The absolutely facial identity of existence/the proportion of the new creation sans depth/the light itself ex nihilo: the dark itself univocally identified, i.e., not self-identity identity itself equivocally, not the dark itself equivocally, in “self-alienation,” not “self-identity, itself in self-alienation” “released” in and by “otherness,” and “actual other,” “itself,” not the abysmal inversion of the light, the reality of the darkness equivocally, absolute identity equivocally predicated of the self/selfhood equivocally predicated of the dark (the reality of this darkness the other-self-covering of identity which is the identification person-self).’

What the fuck does that even mean? Maybe something profound, maybe nothing at all – who cares, at least it sounds good, right? Wrong. There is nothing more infuriating than reading a article or book on a topic you are relatively familiar with and coming across a passage like the one above. Indeed, it is so cryptic and utterly inaccessible that it seems as though its intended purpose is to confuse the reader – bashing us over the head with unfamiliar terminology in an attempt to force us to concede that it is our own intelligence at fault for any lack of understanding, and not the author’s own lack of clarity.

With that being said, perhaps these feelings of outrage are rash and unduly harsh. While it is easy to point to an exceptional example of bombastic writing and proclaim that it is of poor quality, it is difficult to draw a conclusion that applies to challenging academic writing more generally. On the one hand, we are drawn to the intuition that unclear writing ought to be lamented across the board for obscuring meaningful ideas in an impenetrable fog. On the other hand, there is a creeping feeling that maybe difficult language is necessary to capture difficult ideas, and that criticising academic writing is slippery slope down towards anti-intellectualism.     

What I have just sketched above, however crudely, are the intuitions behind some literary conservatists and post-modernists respectively. In the late 90’s, tensions came to a head between these two positions in academia, with conservatists angered by what they perceived as a degradation in the quality of academics. The cause, they argued, was partly to do with the post-modernist approach of applying theory from traditional subjects, such as philosophy, to new subjects, such as queer and gender studies. 

An interesting way to understand this tension is through the historical lens of the Bad Writing Contest, which was held annually by the academic journal Philosophy and Literature. It was founded by the journal’s editor, Dennis Dutton, whose purpose was to ‘solicit the most egregious examples of awkward, jargon-clogged academic prose from all over the English-speaking world’. Hundreds of scholars gladly participated, sending in samples of work that were, in their minds, overly pretentious and deserving of the title of the worst writing in academia.

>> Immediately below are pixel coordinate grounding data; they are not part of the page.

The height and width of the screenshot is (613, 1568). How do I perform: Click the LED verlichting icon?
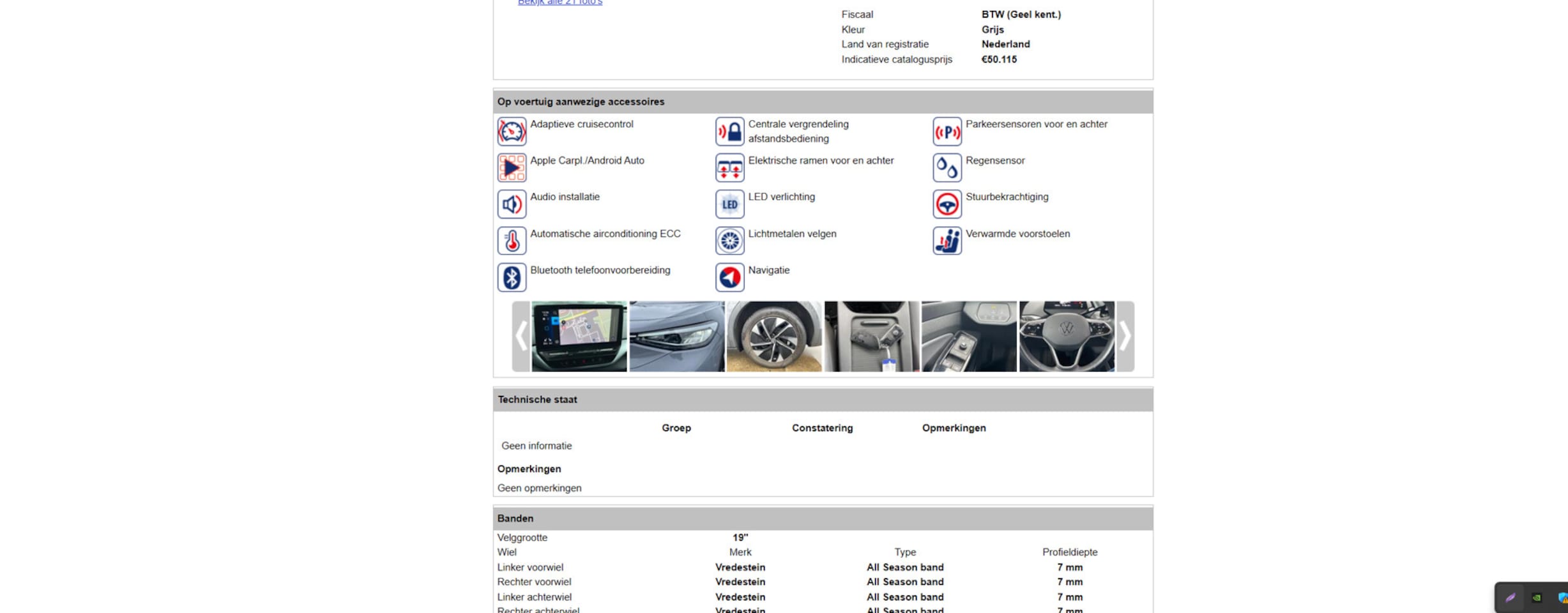[x=729, y=204]
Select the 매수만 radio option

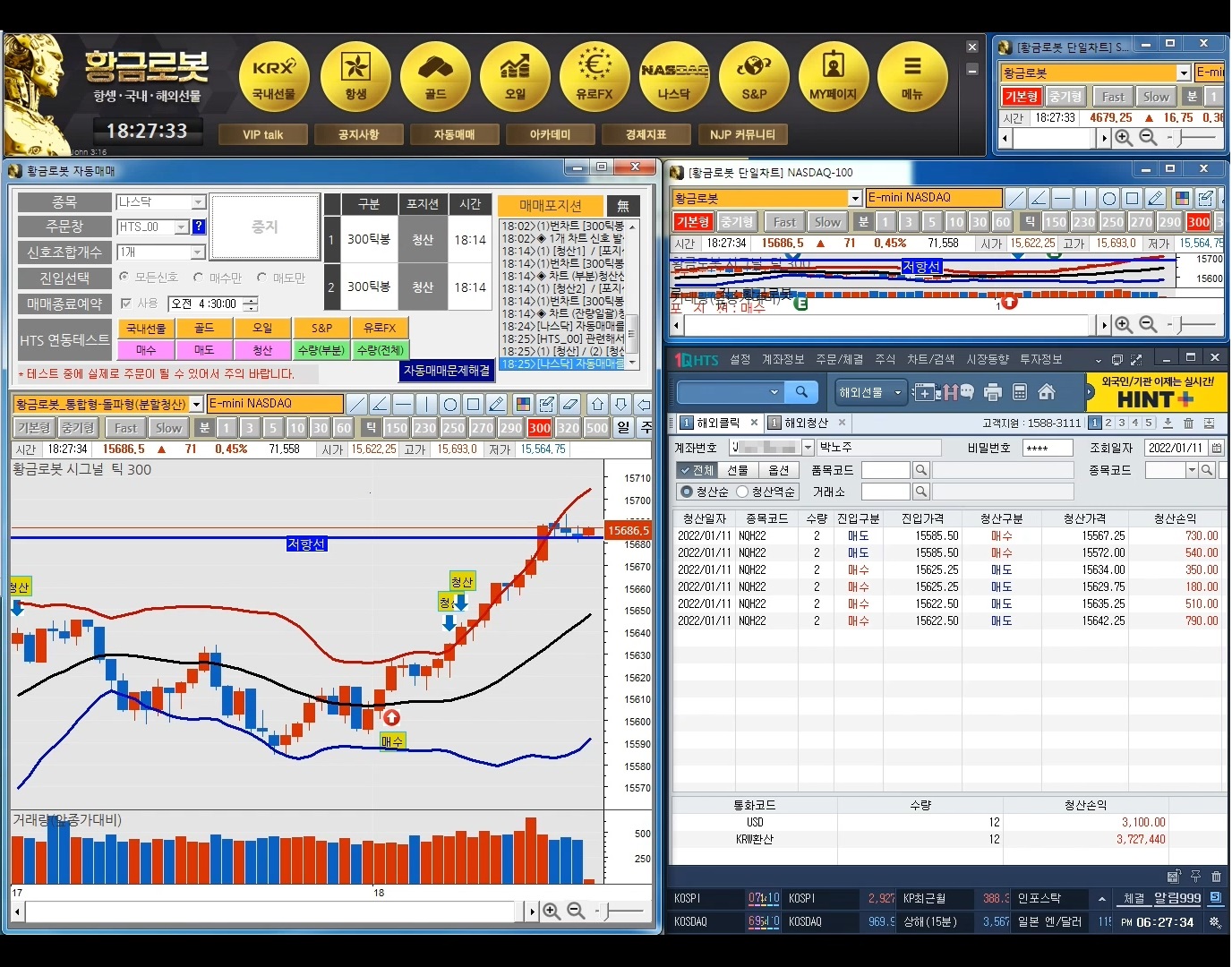click(x=199, y=278)
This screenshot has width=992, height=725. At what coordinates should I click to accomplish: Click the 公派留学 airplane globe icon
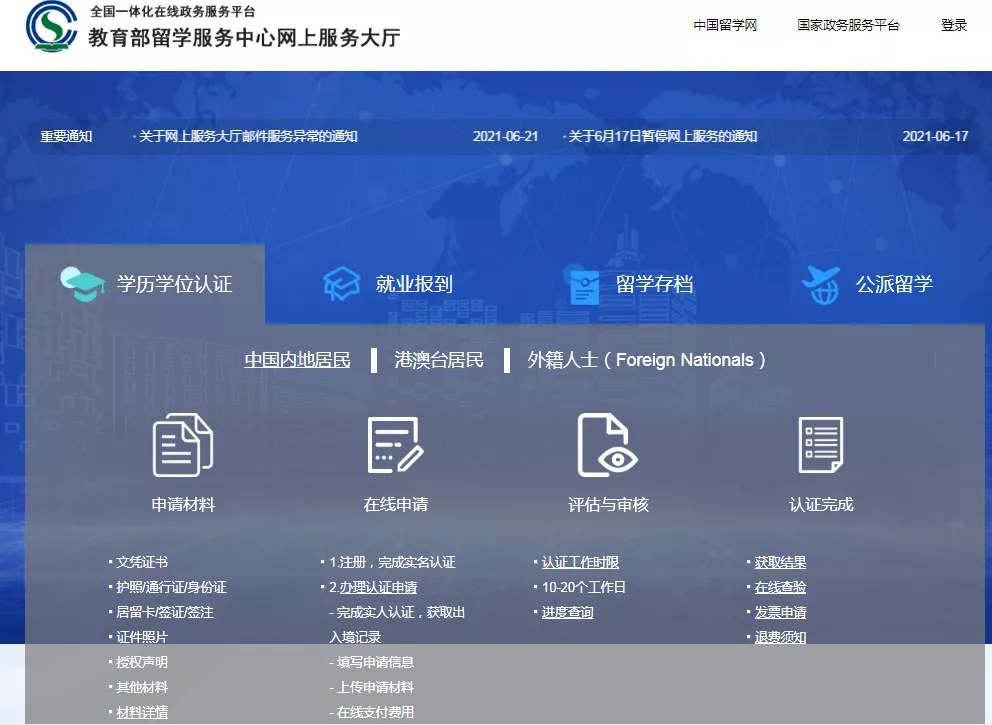(820, 285)
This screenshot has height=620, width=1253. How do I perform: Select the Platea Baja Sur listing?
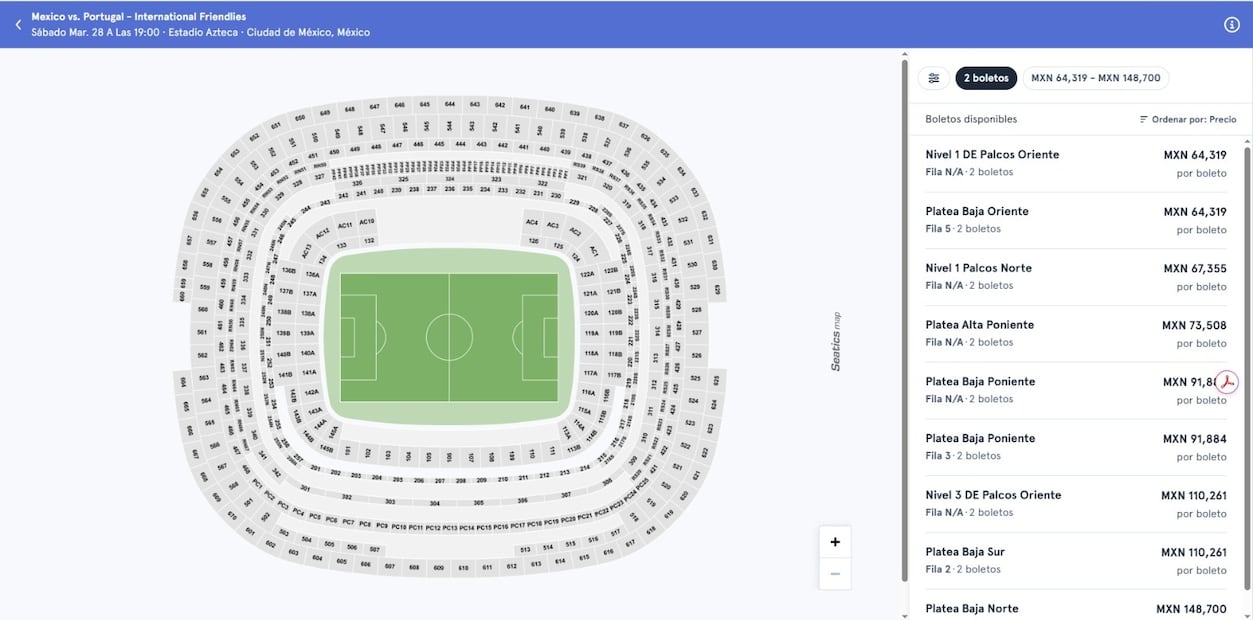1075,559
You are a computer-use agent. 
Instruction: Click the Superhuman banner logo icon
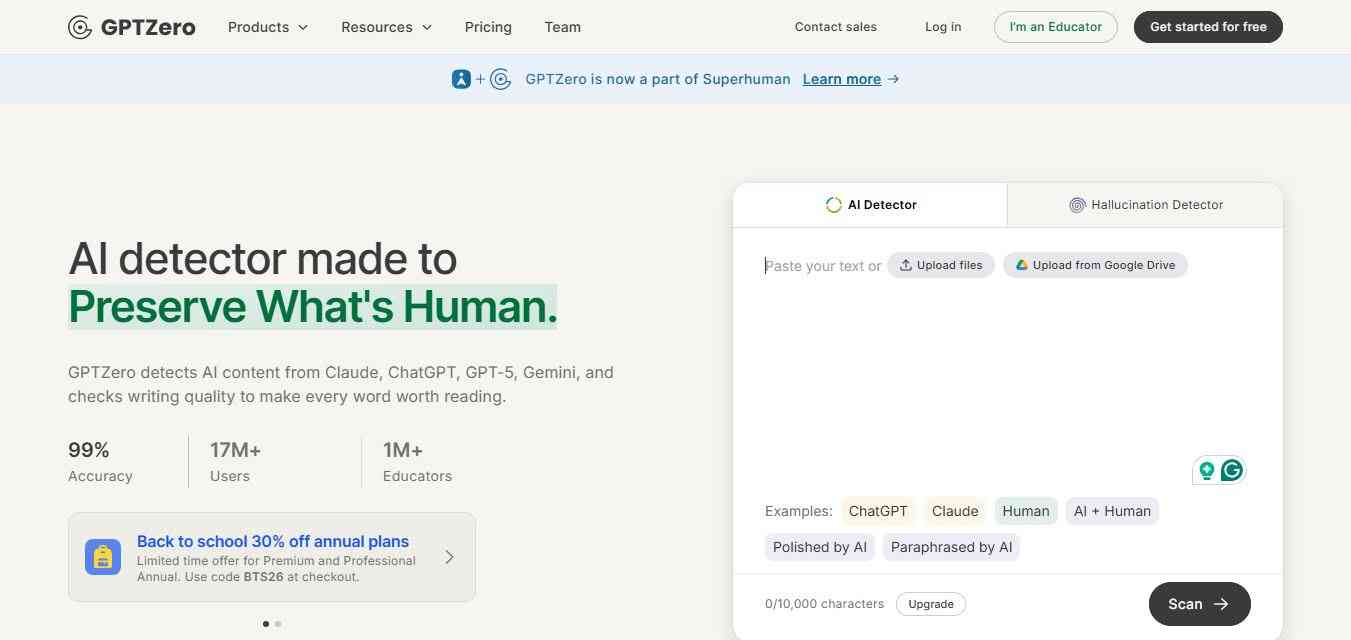tap(461, 79)
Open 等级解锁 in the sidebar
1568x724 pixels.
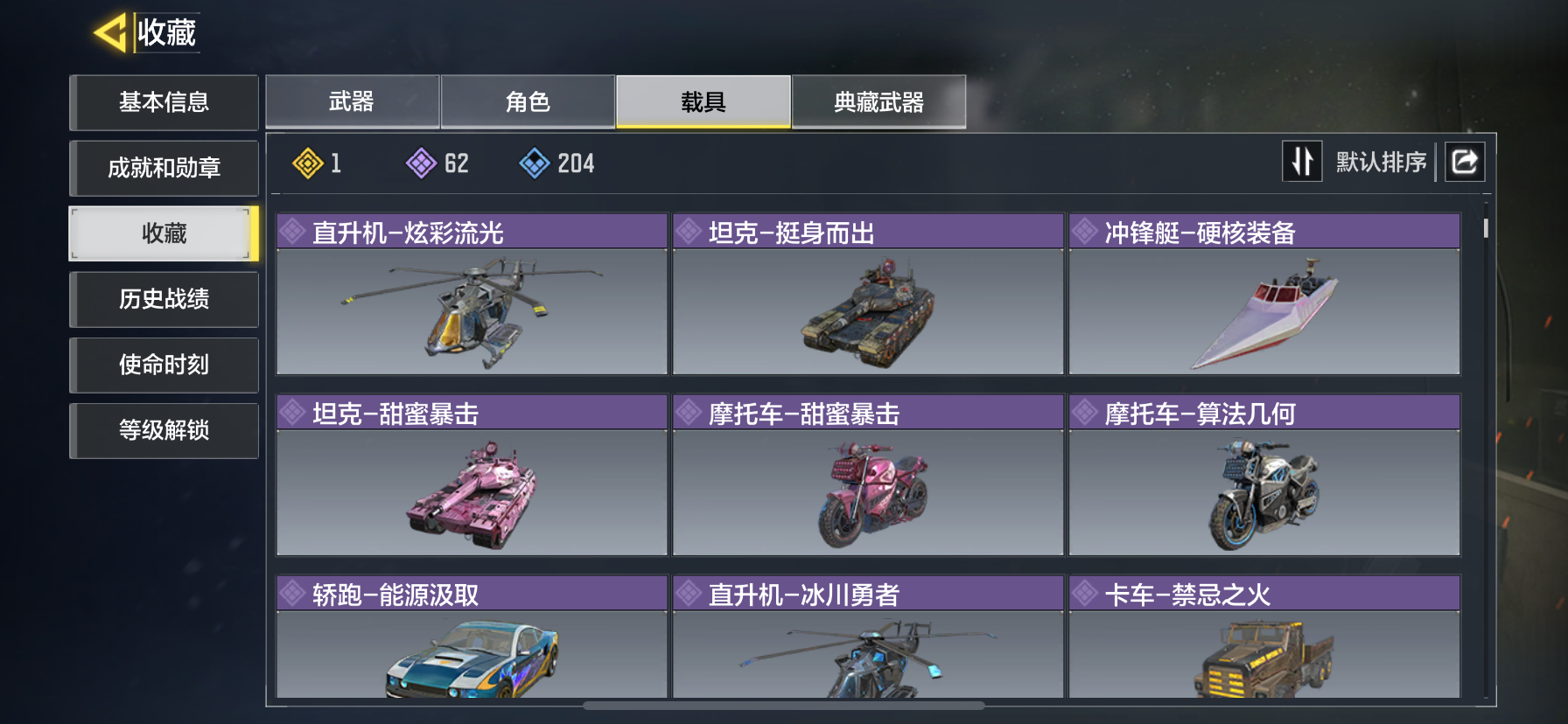tap(164, 430)
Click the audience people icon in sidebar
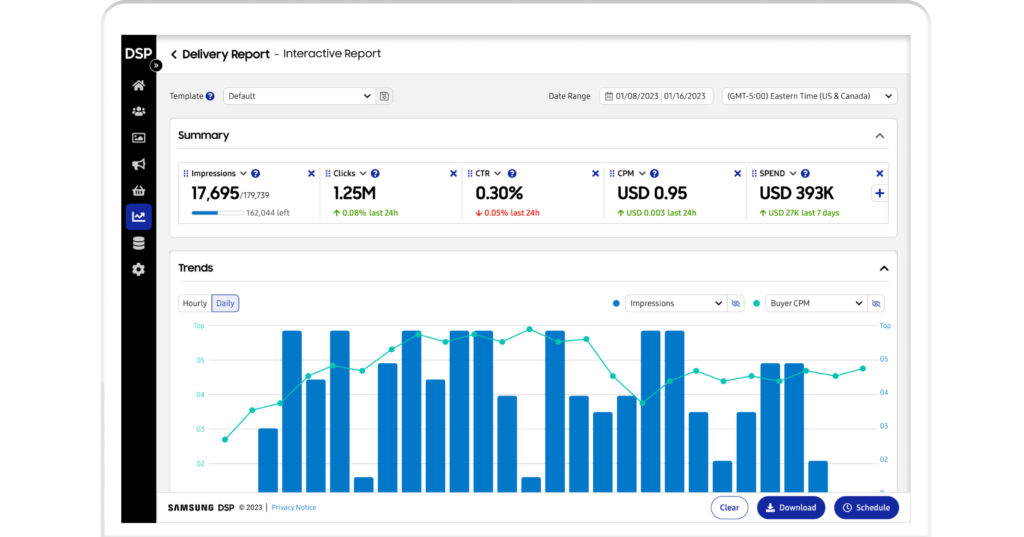This screenshot has height=537, width=1024. (x=138, y=111)
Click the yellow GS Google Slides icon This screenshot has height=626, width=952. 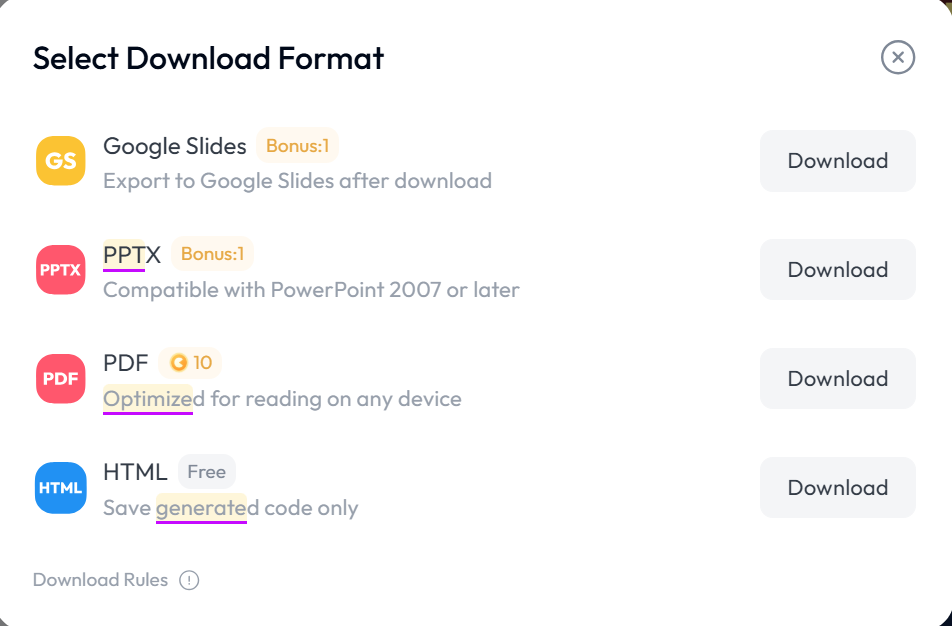click(x=61, y=161)
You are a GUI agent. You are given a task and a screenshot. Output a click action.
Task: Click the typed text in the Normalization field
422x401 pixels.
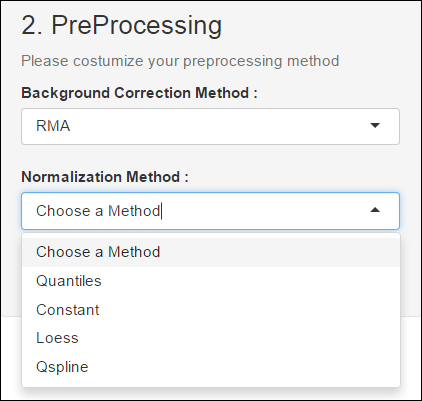point(98,211)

Unsurprisingly, the Bad Writing Contest met heavy criticism for its hostile disposition towards difficult academic writing. Some claimed it was unfair to remove a single passage and evaluate its meaning in isolation of the piece as a whole. Others, such as Princeton Professor Joan Scott, went further, suggesting that it was an example ‘a kind of anti-intellectualism that is everywhere in the culture, a demand for things they already agree with’.

The competition met its end in 1999, after renowned academic Professor Judith Butler was awarded first for a passage that includes ‘The move from a structuralist account in which capital is understood to structure social relations in relatively homologous ways to a view of hegemony in which power relations are subject to repetition, convergence, and rearticulation brought the question of temporality into the thinking of structure’ as its first line.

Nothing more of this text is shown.